Quality by design (QbD) approach towards the development and validation of a HPLC method for gentamicin content in biodegradable implants

Author(s): Shrikant Patil, Kari Vijayakrishna and Jaiprakash Sangshetti

A High performance liquid chromatography (HPLC) method for quantitative analysis of Gentamicin is developed using a Quality by Design (QbD) a statistical approach. Gentamicin Sulphate is broad spectrum antibiotic aminoglycoside drug. It is used to treat infections and inflammatory diseases caused by susceptible organisms. Due to regulatory needs QbD has gain magnitude. Foremost target profile is determined and then qualification of instrument is done prior to initiation of actual study. Chromatographic separation is achieved on a C-18 column (250 × 4.6mm, 5micron). The mobile phase used is isocratic elution system consisting of methanol and 15mM di ammonium hydrogen phosphate buffer (pH 10.00) in the ratio 70:30 v/v. In development of HPLC method factors like flow rate, mobile phase composition, column temperature and wavelengths are critical to maintain. Hence Plackett Burman design was used as screening model.

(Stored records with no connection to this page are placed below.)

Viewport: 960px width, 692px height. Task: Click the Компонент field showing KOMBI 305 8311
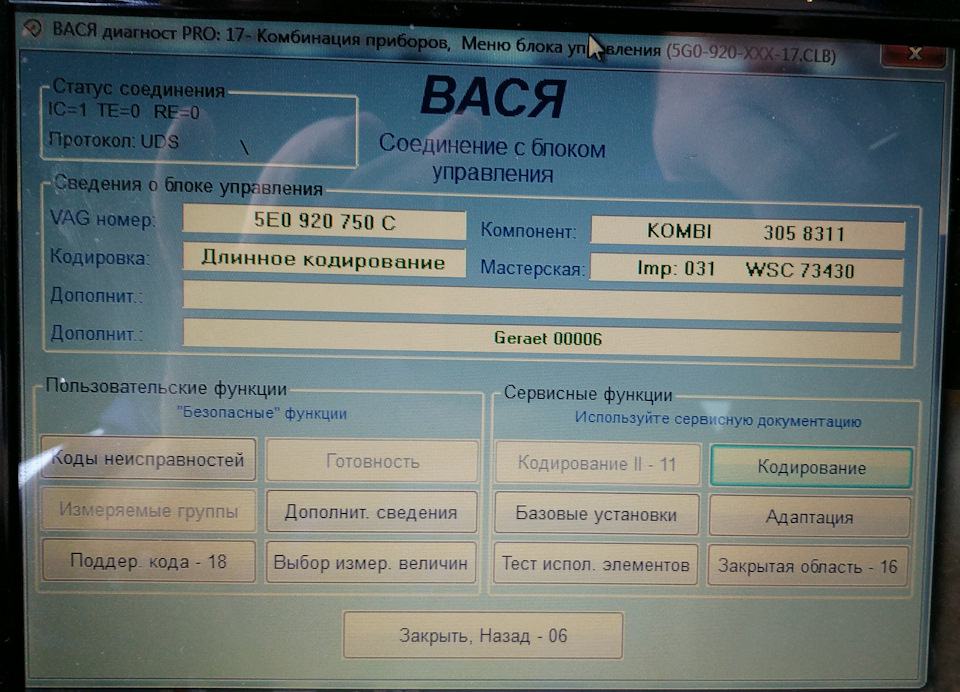(x=755, y=231)
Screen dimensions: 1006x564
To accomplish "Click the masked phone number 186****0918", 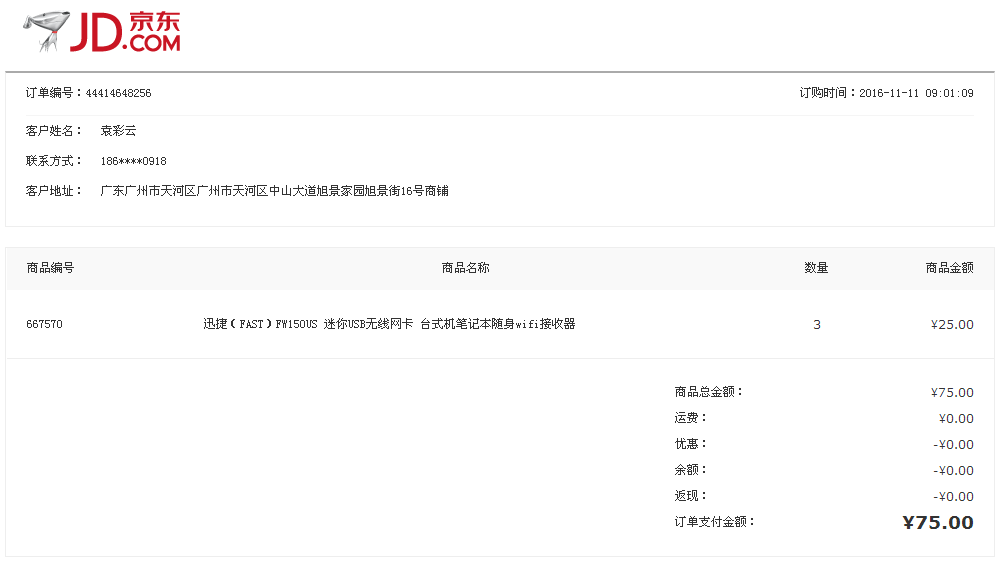I will pos(133,161).
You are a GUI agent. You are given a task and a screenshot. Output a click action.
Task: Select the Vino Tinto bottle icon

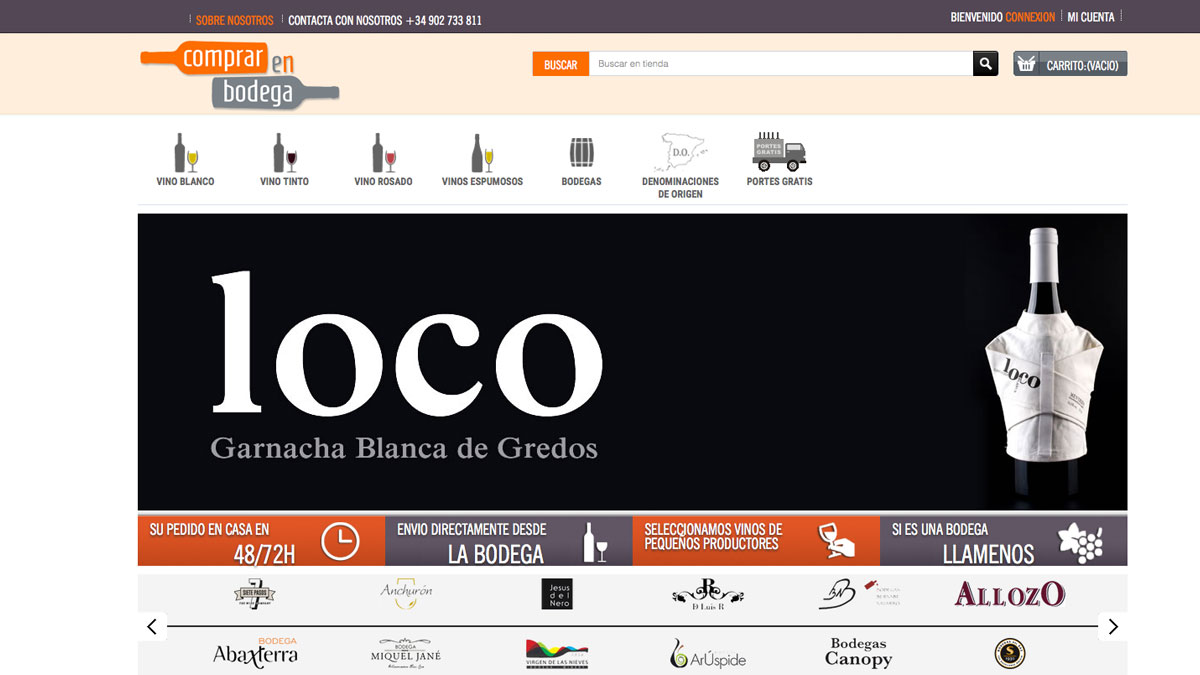pos(284,153)
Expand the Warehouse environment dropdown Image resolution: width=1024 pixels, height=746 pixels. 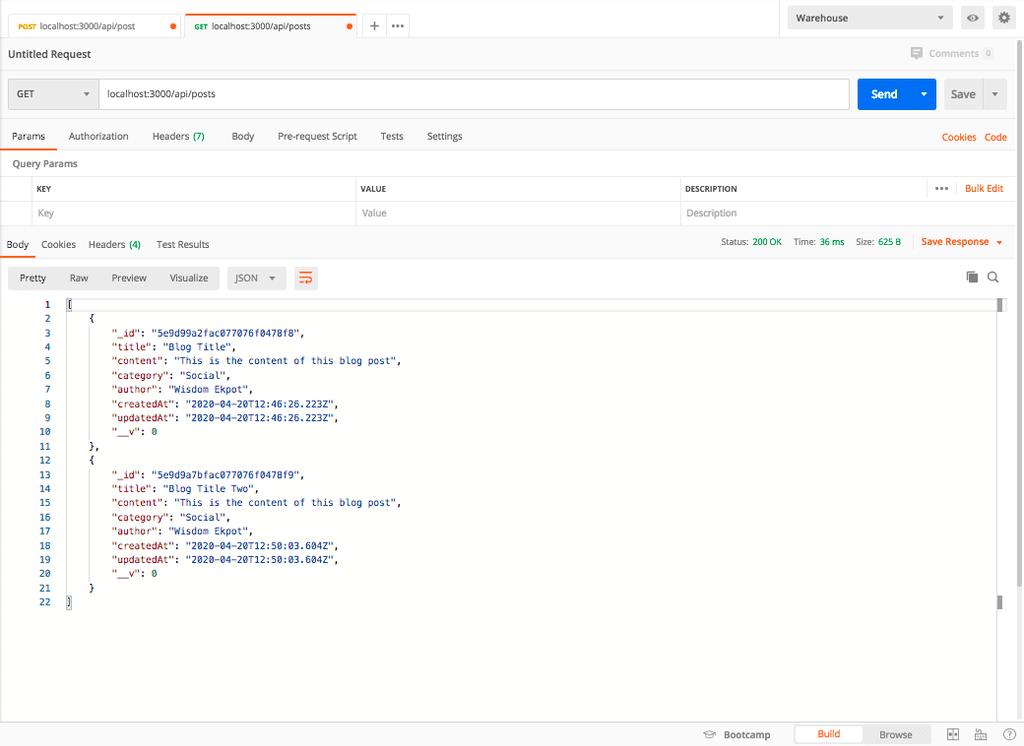pyautogui.click(x=870, y=18)
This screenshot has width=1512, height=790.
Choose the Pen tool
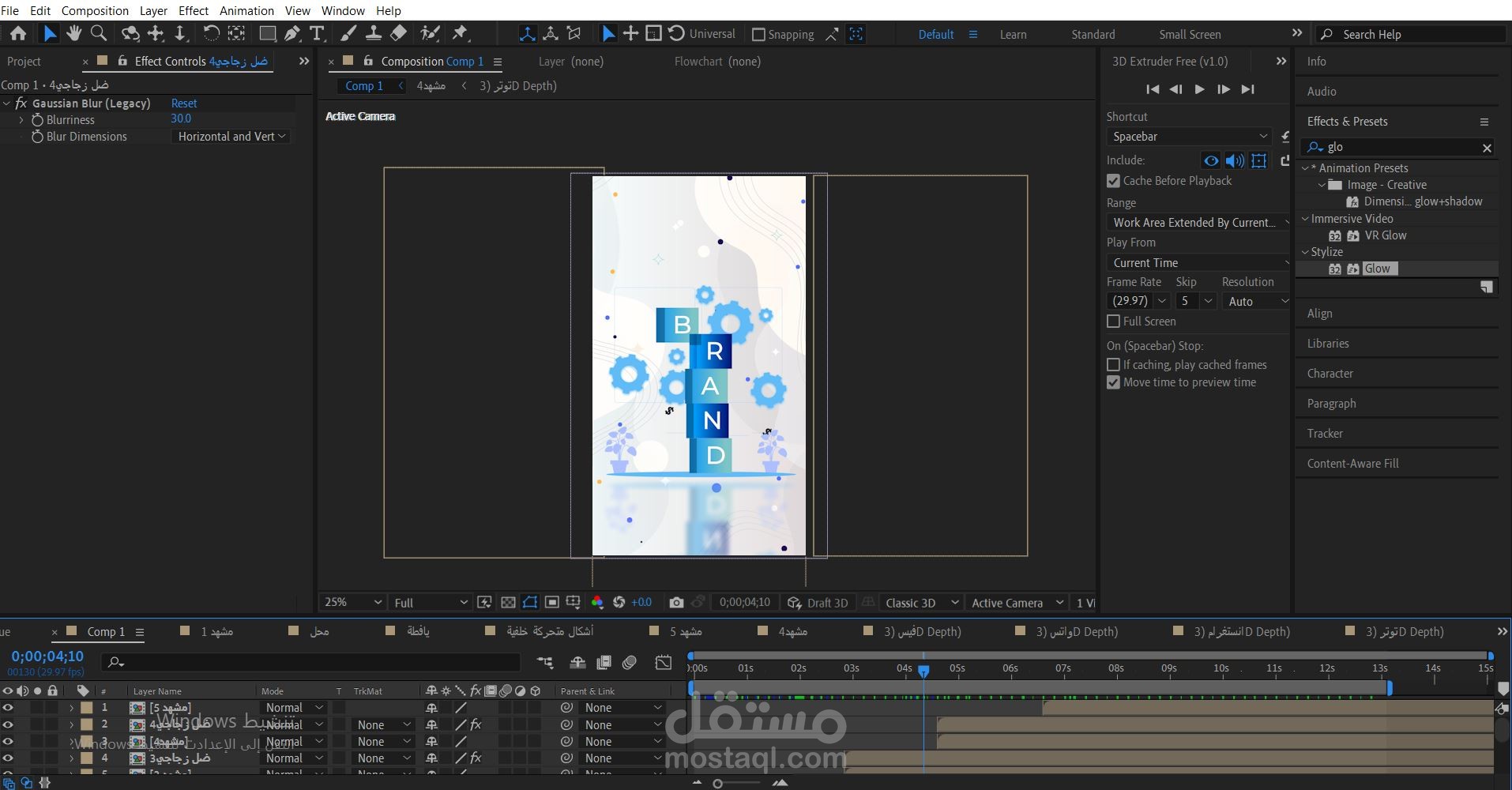tap(292, 33)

Further Box Behnken model was applied as optimization model for the interaction and quadratic effects of three factors namely temperature of the column, flow rate, and wavelength on the selected responses. Effect of these parameters is studied on USP tailing (response). Tailing less than 1.2 was considered as desirable. Results are analyzed using surface diagrams. Verification of the software generated result is done by taking six replicates of the run. Finally the method was validated as per ICH Q2 guidelines. QbD approach is successfully applied for HPLC assay method development of the Gentamicin sulphate.